The Catholic MP has voted against divorce in the past but followed Busuttil in abstaining on the recognition of same-sex unions in 2014.
A possible contender for the deputy leadership for party affairs is Marthese Portelli, a former president of the PN’s executive committee, who in the last legislature had the unenviable task of shadowing transport, environment and planning, and also energy affairs – four different ministries.
But Portelli has made it clear she is weighing all her options for any leadership post.
“I have support coming in from both within the party and also from outside the party. That has made me sit down and think deeply as to where I can contribute to make the PN once again the natural party of choice for people.
“I’ve never shied away from a challenge… if there is a role in which I can help, I will go for it. After hearing out some people who have encouraged me, I have paused to consider the challenge.”
The other crucial post for the party is that of secretary-general, a role that has always attracted heavyweights who went on to become ministers like Louis Galea, Austin Gatt and Lawrence Gonzi, and strong organisers like Joe Saliba.
While Nationalist MEP David Casa has already declared he will run for secretary-general, there is clamour inside the party’s political circles to push Siggiewi mayor Karol Aquilina, 38, to contest the post.
“He was born to be secretary-general,” a party insider said, quipping that Aquilina’s DNA is that of the quintessential Nationalist political organiser. “It is a campaigning role that requires both organisational skills and political mastery. But its visibility suffered under Rosette Thake.”
Aquilina, who has just resigned his post as president of the administrative council, a position held since 2011, told MaltaToday he did not exclude running for the post.
“Although I resigned my post on the administrative council, I am considering the advice of those who say I could give my contribution in other roles,” Aquilina said.
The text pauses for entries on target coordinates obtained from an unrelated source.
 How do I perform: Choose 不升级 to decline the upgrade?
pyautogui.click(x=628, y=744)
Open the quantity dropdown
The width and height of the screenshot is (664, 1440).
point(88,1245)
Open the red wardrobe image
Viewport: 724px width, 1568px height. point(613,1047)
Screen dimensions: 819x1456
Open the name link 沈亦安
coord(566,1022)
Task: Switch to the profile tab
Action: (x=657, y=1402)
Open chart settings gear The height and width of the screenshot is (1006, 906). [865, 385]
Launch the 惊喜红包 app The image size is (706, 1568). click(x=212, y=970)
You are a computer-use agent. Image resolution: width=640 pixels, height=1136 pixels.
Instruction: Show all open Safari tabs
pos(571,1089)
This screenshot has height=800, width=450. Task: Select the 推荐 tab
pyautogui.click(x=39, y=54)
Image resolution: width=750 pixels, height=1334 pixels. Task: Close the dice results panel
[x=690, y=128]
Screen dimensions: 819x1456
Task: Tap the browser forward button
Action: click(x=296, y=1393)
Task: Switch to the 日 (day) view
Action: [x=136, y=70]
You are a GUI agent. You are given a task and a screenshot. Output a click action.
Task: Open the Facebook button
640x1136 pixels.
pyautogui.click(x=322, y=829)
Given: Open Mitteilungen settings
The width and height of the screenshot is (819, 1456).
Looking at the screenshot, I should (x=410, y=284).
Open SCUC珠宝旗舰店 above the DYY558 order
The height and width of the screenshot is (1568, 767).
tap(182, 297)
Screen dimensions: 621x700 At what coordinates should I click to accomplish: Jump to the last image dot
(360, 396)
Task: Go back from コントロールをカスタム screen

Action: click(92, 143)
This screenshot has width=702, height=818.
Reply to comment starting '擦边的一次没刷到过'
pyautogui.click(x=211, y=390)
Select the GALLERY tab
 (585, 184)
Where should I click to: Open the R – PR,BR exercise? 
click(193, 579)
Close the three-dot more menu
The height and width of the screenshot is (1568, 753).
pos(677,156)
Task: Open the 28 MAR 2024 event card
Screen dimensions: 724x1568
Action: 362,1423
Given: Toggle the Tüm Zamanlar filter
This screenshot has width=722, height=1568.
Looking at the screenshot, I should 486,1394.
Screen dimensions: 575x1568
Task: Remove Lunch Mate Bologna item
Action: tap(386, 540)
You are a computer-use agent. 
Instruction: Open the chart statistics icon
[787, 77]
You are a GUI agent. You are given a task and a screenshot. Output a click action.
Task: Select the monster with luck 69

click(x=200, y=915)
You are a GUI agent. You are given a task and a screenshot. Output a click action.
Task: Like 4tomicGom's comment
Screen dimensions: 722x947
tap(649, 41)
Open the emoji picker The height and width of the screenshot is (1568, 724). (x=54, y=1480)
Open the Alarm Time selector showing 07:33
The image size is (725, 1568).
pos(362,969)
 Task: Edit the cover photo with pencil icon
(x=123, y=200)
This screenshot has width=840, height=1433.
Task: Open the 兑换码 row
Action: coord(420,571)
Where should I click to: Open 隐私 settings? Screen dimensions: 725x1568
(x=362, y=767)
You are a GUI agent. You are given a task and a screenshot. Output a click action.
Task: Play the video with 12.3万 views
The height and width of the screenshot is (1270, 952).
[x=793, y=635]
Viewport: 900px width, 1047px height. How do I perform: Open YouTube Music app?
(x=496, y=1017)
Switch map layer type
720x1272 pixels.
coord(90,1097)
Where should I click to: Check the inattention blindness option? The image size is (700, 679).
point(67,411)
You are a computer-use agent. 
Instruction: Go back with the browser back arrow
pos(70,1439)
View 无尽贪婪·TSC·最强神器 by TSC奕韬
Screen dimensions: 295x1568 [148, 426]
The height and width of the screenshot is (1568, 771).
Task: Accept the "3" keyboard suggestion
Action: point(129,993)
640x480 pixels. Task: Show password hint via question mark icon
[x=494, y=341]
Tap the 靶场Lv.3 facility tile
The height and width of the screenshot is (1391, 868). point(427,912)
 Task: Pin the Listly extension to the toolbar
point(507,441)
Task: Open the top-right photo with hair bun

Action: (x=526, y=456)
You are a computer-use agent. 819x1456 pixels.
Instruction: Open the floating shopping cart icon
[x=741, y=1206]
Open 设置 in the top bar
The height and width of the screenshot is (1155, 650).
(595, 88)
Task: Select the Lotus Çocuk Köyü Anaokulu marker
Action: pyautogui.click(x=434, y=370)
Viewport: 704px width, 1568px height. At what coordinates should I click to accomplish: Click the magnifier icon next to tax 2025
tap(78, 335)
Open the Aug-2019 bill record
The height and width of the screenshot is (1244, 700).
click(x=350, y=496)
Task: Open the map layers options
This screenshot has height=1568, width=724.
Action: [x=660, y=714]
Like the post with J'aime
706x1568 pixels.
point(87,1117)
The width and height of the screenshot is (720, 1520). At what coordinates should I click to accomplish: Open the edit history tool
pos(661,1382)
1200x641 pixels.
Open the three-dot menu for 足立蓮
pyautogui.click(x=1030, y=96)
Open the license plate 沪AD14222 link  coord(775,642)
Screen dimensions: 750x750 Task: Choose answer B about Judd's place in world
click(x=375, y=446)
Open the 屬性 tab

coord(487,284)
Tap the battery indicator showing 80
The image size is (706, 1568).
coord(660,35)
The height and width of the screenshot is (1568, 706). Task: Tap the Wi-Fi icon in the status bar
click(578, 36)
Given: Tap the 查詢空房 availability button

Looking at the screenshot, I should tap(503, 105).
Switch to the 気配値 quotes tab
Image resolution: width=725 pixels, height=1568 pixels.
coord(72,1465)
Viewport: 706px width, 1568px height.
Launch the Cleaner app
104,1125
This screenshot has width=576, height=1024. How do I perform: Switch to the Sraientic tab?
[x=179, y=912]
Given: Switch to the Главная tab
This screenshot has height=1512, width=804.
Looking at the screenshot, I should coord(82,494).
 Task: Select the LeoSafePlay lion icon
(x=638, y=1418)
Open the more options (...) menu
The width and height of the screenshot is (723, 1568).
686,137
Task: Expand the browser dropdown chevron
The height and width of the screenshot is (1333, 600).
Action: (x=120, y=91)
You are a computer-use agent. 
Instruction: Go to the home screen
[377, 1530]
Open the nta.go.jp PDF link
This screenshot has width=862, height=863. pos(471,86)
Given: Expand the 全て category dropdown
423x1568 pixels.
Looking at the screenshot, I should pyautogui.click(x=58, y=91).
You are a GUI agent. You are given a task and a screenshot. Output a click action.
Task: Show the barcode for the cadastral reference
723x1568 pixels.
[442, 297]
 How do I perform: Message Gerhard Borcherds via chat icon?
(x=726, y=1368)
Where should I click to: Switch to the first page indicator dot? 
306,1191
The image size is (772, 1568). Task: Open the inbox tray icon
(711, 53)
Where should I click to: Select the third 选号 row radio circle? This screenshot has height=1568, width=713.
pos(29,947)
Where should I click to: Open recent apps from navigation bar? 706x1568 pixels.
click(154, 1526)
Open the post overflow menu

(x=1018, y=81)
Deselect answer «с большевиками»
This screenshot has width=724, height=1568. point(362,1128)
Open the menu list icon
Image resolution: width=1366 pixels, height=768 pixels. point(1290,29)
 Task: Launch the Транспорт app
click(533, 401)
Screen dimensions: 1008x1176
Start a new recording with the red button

Another possible contender for the secretary-general’s role is Aquilina’s own predecessor, Pierre Portelli.
But the Malta Independent’s director of content has stated he is keen on keeping leading his newspaper, even though Portelli has never been too far off from taking up a greater role inside the PN.
“My job is in the private sector right now,” Portelli said, indicating he would not abdicate his duties until a clearer picture of the PN leadership emerges.
But he is aware that if there was a time, this could be the ideal moment. “In the past I have had to put my family first. If you cannot give your full commitment to a post, then it’s not for you. But it is possible that these times are more encouraging,” he said.
According to The Malta Independent, PN candidate and teacher Justin Schembri is also interested in the post.